▶ _MATERIAL TO PROCESS_

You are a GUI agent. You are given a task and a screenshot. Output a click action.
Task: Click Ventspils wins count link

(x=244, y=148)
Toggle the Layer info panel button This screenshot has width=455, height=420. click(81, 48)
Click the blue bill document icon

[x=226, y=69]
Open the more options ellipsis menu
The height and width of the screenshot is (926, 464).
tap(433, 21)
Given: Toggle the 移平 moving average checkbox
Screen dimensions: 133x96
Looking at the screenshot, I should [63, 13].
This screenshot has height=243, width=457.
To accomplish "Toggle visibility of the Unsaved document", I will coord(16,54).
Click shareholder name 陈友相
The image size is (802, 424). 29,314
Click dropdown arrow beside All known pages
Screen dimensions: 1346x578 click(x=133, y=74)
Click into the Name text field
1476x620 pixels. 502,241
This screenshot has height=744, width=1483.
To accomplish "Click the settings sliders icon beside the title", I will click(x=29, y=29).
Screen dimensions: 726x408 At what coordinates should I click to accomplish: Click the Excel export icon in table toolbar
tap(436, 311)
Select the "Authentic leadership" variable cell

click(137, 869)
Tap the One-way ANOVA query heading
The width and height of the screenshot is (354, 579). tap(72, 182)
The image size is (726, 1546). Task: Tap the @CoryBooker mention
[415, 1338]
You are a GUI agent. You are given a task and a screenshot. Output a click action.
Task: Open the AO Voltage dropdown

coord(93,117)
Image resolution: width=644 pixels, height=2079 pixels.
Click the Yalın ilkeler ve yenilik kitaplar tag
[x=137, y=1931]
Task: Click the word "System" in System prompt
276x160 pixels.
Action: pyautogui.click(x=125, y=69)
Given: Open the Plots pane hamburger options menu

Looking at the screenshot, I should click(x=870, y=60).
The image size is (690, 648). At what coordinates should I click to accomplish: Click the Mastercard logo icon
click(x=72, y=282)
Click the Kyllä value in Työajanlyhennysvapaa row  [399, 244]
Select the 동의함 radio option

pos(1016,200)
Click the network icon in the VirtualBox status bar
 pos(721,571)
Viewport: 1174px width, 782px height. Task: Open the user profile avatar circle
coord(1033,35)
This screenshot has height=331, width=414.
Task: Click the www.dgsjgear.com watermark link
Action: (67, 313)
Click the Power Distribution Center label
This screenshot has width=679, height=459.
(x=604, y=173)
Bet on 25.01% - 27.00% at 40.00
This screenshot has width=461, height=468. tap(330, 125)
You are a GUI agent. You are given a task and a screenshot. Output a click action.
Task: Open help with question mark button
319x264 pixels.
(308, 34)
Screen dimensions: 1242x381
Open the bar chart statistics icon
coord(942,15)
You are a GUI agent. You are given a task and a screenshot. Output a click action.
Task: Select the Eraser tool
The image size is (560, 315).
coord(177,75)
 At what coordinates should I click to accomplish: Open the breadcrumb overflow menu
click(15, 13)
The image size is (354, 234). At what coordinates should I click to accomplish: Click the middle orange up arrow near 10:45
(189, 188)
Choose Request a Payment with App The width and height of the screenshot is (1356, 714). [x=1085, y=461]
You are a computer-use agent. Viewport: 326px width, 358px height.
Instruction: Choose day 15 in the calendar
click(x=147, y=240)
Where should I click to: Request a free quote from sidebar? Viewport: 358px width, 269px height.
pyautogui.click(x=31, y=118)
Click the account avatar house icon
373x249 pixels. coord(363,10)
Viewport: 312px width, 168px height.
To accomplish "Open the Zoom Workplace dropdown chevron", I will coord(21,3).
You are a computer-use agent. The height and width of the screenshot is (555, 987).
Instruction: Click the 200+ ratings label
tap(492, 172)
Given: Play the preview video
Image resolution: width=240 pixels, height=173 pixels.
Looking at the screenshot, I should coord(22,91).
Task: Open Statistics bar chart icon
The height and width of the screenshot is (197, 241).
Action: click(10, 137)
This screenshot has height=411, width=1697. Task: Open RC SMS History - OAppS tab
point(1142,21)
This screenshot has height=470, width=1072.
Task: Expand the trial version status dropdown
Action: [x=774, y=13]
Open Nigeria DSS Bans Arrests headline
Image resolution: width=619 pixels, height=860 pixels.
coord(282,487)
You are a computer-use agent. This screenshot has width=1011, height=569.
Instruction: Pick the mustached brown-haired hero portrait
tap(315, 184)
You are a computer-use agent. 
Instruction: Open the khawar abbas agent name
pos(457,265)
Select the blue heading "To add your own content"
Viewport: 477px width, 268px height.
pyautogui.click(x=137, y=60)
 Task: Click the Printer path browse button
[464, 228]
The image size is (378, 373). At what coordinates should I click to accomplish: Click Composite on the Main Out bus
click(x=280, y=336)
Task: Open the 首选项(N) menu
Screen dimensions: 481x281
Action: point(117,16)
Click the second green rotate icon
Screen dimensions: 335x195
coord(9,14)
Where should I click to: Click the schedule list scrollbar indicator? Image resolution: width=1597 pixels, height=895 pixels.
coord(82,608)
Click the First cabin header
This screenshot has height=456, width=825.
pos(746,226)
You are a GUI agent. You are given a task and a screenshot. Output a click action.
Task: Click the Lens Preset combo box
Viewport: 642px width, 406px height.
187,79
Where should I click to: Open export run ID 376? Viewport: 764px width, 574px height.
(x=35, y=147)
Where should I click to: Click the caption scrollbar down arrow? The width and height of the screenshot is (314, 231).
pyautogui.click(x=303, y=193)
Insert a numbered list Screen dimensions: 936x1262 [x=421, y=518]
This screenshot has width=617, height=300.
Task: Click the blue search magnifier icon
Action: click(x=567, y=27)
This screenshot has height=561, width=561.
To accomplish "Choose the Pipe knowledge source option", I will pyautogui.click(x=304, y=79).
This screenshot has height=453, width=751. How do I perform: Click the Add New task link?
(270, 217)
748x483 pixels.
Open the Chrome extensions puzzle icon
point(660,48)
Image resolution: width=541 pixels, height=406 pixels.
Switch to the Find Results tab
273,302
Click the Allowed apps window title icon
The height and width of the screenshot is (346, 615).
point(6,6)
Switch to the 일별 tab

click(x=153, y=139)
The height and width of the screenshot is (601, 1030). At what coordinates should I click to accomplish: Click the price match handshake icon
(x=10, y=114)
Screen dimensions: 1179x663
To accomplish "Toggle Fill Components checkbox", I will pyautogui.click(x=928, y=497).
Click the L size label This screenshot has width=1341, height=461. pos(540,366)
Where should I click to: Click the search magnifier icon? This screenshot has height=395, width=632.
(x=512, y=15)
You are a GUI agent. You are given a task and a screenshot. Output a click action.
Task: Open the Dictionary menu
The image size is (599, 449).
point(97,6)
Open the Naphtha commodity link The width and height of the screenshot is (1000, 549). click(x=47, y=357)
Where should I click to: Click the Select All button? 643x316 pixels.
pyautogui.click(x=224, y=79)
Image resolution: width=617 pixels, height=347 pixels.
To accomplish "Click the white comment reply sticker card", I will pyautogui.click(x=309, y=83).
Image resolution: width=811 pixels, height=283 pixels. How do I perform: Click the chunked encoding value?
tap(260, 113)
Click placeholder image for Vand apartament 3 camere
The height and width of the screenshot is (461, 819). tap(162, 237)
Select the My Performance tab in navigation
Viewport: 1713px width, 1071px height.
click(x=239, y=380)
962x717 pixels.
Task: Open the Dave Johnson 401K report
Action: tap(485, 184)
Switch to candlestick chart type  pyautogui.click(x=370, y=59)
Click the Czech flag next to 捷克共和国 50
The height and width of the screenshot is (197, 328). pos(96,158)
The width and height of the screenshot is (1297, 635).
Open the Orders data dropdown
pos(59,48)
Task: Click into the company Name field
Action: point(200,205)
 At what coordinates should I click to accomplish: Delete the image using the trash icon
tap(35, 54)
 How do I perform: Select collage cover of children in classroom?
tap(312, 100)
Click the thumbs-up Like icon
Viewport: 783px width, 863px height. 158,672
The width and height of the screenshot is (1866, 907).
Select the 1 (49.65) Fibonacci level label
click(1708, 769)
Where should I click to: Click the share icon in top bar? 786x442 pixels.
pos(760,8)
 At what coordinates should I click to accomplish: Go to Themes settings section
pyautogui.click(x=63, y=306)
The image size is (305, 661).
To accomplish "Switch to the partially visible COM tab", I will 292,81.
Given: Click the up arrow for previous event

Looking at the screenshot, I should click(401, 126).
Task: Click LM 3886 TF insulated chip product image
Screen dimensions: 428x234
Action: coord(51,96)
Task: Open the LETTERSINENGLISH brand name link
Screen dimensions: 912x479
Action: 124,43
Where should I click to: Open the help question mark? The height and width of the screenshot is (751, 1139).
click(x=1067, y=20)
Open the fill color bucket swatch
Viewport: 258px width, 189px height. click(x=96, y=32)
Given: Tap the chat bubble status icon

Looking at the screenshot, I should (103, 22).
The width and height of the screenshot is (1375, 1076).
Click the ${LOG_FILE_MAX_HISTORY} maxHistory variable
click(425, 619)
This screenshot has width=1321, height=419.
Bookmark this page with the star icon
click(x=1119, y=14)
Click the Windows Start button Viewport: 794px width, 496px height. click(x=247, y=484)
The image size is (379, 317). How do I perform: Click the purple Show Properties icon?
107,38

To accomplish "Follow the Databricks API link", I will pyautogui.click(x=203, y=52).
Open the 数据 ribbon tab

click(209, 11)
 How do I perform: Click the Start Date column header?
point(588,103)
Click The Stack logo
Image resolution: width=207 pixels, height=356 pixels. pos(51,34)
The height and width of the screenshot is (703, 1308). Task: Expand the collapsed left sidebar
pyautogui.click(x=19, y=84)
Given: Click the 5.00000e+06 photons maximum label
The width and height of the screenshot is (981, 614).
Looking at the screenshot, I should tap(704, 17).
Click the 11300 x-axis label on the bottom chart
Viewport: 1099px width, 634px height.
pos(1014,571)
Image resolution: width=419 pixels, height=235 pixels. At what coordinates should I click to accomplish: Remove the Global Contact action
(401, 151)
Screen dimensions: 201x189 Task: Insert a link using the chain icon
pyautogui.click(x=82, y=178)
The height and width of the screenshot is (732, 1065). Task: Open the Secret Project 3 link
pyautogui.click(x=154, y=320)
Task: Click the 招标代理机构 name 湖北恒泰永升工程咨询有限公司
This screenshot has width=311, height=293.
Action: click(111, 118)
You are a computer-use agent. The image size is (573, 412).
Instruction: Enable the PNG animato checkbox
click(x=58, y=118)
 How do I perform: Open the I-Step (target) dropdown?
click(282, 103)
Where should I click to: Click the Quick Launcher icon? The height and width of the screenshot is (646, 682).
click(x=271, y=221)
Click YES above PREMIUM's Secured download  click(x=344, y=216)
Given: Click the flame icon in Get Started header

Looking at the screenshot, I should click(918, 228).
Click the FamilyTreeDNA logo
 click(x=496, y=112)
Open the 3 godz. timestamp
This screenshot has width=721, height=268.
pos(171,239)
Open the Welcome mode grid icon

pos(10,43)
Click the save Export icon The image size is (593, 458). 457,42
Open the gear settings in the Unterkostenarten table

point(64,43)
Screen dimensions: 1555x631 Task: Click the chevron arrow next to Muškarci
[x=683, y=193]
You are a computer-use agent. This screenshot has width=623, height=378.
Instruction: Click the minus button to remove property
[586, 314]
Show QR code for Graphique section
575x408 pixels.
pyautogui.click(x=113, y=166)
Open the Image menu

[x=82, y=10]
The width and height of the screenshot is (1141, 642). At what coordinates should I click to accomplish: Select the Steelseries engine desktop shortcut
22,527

▶ _YOUR OBJECTIVE_
Lines in the material above that include the string "Toggle" should be listed.

▶ _SOLUTION TO THIS TASK_
Toggle the Layer info panel button This screenshot has width=455, height=420. click(81, 48)
Given: Toggle the 移平 moving average checkbox
To accomplish "Toggle visibility of the Unsaved document", I will coord(16,54).
To accomplish "Toggle Fill Components checkbox", I will pyautogui.click(x=928, y=497).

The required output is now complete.